Judith Johnston is a Senior Lecturer in the English Department. She was a joint recipient of the Excellence in Teaching Award for best unit in 1999. This award represents a joint effort by the Guild and the University to recognise and reward exemplary teaching.

Photo of Judith Johnston, Senior Lecturer in the English Department.In 1999, with my colleagues Kieran Dolin and Stephanie Green, I won the 'Excellence in Teaching Award - Best Unit' for our revised course Victorian Ideologies. We agreed that the one thing we always hope to achieve above all else is a passion for the subject we teach and promote. We are enthusiastically committed to our area of interest, Victorian Studies, and we work very hard at trying to pass on our personal enthusiasm and interest and knowledge to our students. Since Victorian writers were among the first to engage with the problems of living in an urban industrial society, an understanding of their ideas about such issues as identity, gender and race can assist students to understand dominant and alternative ideologies of the present.

Teaching and eliciting responses to particular texts and ideas can provide new insights and excitingly different ways of thinking about our topic area. We can think of no more satisfactory moment in a tutorial than to be able to say to a student, 'I never thought of it in that way before'. We try our best to foster an environment of reciprocity in which students can feel sufficiently confident to express their opinions and ideas and to know that these will be received with thoughtful interest. If the tutor nevertheless feels an idea should be reshaped then we try to do that in as positive a way as possible.

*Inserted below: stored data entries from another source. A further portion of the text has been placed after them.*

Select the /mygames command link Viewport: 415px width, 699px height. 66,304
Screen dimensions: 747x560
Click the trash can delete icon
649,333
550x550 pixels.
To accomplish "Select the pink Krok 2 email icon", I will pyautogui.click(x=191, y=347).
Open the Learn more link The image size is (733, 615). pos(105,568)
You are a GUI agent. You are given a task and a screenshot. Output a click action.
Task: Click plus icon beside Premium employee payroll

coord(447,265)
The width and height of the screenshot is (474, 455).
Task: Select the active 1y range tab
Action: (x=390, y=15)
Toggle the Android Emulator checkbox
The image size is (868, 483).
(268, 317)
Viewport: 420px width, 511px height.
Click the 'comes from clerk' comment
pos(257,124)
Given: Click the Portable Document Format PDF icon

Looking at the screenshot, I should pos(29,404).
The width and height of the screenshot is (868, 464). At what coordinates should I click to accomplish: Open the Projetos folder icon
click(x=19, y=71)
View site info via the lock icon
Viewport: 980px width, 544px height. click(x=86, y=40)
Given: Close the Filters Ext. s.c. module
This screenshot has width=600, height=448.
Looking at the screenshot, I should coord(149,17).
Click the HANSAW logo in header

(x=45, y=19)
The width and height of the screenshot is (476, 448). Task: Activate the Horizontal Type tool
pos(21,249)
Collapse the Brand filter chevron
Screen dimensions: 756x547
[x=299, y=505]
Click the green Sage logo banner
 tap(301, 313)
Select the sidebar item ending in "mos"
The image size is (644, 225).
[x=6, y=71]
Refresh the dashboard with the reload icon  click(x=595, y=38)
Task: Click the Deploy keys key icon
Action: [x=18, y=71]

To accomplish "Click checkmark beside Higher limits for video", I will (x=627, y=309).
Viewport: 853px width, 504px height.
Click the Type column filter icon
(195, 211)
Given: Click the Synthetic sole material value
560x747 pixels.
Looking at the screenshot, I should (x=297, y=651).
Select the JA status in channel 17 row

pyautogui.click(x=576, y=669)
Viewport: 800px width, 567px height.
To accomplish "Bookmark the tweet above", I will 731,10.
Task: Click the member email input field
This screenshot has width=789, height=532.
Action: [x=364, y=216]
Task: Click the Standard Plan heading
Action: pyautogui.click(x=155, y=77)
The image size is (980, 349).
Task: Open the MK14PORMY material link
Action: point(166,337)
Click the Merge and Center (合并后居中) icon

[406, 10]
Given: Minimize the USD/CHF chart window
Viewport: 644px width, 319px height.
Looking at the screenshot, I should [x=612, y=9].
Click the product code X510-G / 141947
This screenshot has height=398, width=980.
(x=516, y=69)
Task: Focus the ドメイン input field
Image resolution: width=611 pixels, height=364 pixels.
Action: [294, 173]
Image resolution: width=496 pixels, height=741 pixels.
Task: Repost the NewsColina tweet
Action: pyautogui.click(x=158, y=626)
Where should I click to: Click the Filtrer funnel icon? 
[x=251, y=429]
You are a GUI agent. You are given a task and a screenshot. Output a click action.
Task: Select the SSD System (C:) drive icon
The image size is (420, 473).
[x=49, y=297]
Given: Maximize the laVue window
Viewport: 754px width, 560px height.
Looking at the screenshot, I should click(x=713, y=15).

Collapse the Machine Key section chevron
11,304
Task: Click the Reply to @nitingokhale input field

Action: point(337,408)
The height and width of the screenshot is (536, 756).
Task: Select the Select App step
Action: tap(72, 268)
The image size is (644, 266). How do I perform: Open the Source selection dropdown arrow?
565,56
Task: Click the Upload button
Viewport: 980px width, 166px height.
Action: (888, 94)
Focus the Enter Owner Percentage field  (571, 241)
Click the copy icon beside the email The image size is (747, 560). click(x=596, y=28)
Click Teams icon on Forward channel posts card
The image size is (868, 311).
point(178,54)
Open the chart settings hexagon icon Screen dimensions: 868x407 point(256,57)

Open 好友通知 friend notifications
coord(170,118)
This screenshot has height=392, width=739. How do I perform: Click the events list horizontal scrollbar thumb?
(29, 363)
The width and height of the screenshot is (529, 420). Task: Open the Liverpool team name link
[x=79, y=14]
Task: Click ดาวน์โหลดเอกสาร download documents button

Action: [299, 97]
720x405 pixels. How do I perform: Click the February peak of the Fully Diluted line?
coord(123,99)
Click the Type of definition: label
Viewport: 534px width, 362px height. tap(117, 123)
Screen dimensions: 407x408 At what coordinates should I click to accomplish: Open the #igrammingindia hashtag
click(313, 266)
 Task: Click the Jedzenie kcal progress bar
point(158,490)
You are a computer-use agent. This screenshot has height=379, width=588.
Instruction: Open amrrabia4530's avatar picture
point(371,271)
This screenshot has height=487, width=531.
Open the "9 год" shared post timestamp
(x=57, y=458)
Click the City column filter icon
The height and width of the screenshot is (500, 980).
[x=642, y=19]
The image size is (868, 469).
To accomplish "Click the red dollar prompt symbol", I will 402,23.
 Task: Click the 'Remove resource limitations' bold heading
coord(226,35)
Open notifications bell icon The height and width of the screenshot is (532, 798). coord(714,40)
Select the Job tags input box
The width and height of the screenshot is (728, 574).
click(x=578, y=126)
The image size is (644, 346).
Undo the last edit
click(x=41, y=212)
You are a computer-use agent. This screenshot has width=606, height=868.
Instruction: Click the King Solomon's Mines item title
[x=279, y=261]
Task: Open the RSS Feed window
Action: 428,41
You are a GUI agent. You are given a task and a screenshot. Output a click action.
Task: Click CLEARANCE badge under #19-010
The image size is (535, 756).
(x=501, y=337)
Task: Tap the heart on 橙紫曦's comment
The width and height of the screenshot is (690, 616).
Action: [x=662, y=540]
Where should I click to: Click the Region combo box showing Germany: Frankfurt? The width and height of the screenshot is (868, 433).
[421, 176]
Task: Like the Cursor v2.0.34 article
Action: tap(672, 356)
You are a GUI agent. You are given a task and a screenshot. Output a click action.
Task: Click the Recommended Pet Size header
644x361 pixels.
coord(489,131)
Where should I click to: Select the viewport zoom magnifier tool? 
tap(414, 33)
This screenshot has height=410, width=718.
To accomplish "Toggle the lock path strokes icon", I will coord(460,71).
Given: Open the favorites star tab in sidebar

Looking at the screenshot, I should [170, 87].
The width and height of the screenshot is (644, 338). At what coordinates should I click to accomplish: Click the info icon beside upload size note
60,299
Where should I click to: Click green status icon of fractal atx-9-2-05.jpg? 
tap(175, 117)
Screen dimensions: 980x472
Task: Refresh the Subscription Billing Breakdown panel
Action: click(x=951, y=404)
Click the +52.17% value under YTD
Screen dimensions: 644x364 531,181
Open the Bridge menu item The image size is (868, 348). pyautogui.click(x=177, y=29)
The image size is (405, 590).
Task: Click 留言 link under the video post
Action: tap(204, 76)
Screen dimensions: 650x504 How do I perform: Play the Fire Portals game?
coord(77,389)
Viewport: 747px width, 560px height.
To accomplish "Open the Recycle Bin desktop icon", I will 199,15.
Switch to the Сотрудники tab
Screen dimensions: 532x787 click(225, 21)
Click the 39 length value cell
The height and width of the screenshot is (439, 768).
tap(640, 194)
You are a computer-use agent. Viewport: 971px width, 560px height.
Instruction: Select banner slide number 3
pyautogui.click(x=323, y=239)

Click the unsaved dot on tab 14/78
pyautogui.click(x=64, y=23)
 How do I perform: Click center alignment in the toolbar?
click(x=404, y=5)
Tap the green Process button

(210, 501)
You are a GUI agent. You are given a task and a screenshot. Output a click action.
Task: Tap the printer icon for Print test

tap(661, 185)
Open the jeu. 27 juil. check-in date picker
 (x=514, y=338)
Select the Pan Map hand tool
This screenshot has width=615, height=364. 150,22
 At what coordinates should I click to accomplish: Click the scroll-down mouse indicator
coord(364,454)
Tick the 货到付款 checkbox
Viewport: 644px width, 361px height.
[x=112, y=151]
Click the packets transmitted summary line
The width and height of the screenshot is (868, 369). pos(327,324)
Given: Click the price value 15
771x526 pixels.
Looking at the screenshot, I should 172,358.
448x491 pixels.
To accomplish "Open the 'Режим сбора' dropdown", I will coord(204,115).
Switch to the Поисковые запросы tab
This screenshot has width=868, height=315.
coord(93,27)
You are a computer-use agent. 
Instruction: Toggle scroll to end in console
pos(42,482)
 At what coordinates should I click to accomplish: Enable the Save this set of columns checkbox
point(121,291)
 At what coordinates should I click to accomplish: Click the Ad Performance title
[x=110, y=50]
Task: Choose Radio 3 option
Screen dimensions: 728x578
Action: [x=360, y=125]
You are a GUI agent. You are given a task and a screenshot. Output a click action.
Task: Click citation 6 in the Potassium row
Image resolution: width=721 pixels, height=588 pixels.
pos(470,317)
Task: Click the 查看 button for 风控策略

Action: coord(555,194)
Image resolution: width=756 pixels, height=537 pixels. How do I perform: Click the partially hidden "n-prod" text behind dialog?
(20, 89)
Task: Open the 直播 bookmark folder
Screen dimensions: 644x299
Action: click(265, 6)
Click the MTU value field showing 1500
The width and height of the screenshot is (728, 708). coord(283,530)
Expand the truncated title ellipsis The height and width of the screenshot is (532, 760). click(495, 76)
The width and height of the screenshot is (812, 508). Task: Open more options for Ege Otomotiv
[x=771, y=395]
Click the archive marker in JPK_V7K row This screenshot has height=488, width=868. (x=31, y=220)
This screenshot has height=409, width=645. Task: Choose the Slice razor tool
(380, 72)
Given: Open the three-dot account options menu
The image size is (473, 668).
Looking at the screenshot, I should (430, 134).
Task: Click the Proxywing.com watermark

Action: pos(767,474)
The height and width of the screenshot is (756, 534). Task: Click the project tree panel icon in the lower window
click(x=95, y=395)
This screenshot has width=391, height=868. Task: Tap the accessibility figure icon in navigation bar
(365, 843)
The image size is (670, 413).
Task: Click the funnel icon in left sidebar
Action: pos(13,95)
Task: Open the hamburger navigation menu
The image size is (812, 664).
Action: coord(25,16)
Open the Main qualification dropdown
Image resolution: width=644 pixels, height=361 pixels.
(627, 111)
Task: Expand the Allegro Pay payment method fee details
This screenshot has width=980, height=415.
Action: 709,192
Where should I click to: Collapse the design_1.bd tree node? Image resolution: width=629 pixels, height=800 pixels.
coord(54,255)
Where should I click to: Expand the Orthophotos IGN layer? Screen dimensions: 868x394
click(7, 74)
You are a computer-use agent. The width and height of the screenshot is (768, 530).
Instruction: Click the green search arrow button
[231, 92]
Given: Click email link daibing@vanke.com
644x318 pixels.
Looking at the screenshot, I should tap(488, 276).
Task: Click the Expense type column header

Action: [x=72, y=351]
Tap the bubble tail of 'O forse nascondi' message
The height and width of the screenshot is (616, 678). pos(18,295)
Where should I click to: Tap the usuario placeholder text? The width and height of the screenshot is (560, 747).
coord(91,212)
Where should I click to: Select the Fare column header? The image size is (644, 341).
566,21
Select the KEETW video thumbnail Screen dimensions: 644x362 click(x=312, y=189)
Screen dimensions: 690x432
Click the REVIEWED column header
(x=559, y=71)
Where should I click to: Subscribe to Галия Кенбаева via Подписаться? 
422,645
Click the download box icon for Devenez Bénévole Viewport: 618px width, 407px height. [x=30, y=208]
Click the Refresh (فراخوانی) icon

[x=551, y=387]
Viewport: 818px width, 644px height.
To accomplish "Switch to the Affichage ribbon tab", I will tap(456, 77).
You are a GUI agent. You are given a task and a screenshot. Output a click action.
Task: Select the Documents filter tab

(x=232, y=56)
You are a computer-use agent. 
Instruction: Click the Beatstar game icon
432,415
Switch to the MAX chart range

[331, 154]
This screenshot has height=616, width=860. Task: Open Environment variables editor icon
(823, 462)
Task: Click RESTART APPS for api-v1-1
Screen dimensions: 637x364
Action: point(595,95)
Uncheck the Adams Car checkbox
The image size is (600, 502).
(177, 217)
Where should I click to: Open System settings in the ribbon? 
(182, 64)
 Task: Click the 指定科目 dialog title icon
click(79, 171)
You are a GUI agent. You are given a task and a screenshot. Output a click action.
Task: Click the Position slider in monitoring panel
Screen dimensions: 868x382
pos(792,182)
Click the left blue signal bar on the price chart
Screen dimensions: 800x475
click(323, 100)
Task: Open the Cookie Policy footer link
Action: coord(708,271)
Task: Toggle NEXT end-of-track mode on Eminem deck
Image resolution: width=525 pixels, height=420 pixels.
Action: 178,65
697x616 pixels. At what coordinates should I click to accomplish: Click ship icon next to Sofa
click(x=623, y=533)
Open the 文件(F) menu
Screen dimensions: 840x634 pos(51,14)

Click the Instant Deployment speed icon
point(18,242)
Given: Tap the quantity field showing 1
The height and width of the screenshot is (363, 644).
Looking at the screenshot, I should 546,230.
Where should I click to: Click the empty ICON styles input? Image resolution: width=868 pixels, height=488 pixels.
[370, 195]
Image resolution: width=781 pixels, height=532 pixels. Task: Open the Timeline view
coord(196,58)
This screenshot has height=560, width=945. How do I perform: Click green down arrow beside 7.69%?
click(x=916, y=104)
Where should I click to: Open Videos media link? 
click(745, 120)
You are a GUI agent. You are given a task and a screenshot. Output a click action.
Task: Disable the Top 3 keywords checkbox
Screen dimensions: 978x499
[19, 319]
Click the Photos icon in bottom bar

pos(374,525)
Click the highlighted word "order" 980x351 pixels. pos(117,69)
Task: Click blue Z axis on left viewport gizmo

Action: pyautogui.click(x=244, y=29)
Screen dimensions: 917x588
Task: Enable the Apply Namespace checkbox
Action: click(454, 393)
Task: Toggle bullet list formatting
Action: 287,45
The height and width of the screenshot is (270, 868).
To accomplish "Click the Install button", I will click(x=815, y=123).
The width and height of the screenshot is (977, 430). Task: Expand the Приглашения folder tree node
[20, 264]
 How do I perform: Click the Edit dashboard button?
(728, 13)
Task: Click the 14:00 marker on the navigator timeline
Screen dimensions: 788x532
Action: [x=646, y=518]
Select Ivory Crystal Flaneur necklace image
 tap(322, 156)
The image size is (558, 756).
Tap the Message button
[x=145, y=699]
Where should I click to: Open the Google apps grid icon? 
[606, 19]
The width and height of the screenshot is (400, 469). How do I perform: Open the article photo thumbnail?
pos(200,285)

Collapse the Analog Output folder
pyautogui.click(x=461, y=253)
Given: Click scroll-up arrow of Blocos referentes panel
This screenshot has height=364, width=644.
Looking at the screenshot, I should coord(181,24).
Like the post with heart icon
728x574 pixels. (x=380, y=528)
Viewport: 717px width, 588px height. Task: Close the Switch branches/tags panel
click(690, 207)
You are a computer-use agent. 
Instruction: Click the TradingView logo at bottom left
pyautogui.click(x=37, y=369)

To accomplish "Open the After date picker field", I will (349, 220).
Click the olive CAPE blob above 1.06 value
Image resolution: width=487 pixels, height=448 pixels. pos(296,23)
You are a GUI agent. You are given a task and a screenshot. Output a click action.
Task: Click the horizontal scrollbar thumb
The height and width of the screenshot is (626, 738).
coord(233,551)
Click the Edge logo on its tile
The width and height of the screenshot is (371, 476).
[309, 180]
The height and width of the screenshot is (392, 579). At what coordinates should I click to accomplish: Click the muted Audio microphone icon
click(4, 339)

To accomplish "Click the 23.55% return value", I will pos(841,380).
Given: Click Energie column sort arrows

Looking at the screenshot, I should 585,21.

Part of our philosophy consists in the belief that students would on the whole prefer to be challenged by the material they study and so there are, on the course, two long novels, Villette by Charlotte Brontë and The Mill on the Floss by George Eliot, as well as other complex texts such as John Stuart Mill’s The Subjection of Women. To support students in this challenge we assembled relevant theoretical and literary texts into a specially devised Course Reader which could be referred to for comparison and explication. Although some at first found the reading demanded of them a struggle, all agreed at the end of the course that it had been worthwhile. Indeed some students became quite passionate about particular novels and their authors, and when questioned about whether certain titles might be dropped from the course, because they could be perceived as too long or too difficult, they became quite vehement in defence of them. When a student writes on a SPOT survey 'The texts have been superb although sometimes daunting to begin: rich, complex and interesting' then for that individual at least our philosophy has been effective.